• Kino
  • Mapa
  • Ogłoszenia
  • Forum
  • Komunikacja
  • Raport

Dwie PKM-ki, a jaka różnica. Jest się na kim wzorować

Paweł Rydzyński
26 października 2019 (artykuł sprzed 4 lat) 
Jaka szkoda, że informacja na wyświetlaczu pociągu "PKM do Swar" nie oznacza połączenia kolejowego do pomorskiego Swarożyna, lecz do wielkopolskiego Swarzędza. Jaka szkoda, że informacja na wyświetlaczu pociągu "PKM do Swar" nie oznacza połączenia kolejowego do pomorskiego Swarożyna, lecz do wielkopolskiego Swarzędza.

Kolej na Pomorzu nie ma już monopolu na skrót PKM - "plagiat" popełniły wielkopolskie samorządy, tworząc "Poznańską Kolej Metropolitalną". Jednocześnie, pokazują one samorządom z Pomorza, jak powinna wyglądać kolej aglomeracyjna, w której za funkcjonowanie transportu kolejowego solidarnie odpowiadają (finansowo) wszystkie gminy i powiaty, nie tylko władze województwa.

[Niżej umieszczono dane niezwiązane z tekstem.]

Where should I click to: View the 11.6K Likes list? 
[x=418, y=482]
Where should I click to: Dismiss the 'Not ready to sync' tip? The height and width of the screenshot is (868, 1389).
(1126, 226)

Czas wziąć z nich przykład - pisze Paweł Rydzyński, prezes Stowarzyszenia Ekonomiki Transportu



Kto powinien finansować funkcjonowanie Pomorskiej Kolei Metropolitalnej?

"Poznańska" PKM, tak samo jak "pomorska", nie jest przewoźnikiem kolejowym, choć - tak samo jak na Pomorzu - często jest z nim mylona. "Poznańska Kolej Metropolitalna" to nazwa projektu zakładającego rozwój kolei aglomeracyjnej na linach wychodzących z Poznania.

Wielkopolska PKM-ka funkcjonuje od połowy 2018 r. Ideą projektu jest zwiększanie liczby pociągów na liniach wychodzących z węzła poznańskiego tak, żeby osiągnąć częstotliwość kursowania co 30 min w godzinach szczytu. Od czasu rozpoczęcia projektu PKM Poznań zwiększono liczbę pociągów w pięciu kierunkach (do Nowego Tomyśla, Wągrowca, Grodziska Wielkopolskiego, Jarocina i Swarzędza).

Od grudnia br., wraz ze zmianą rocznego rozkładu jazdy, do projektu włącza się nowy odcinek (do Rogoźna Wielkopolskiego), a relacje pociągów PKM do Swarzędza zostaną wydłużone do Wrześni. Docelowo projekt ma objąć wszystkie dziewięć linii wychodzących z węzła poznańskiego (jego rozwój wstrzymują przede wszystkim toczące się prace inwestycyjne, które ograniczają przepustowość części tras i uniemożliwiają na razie zwiększenie liczby pociągów).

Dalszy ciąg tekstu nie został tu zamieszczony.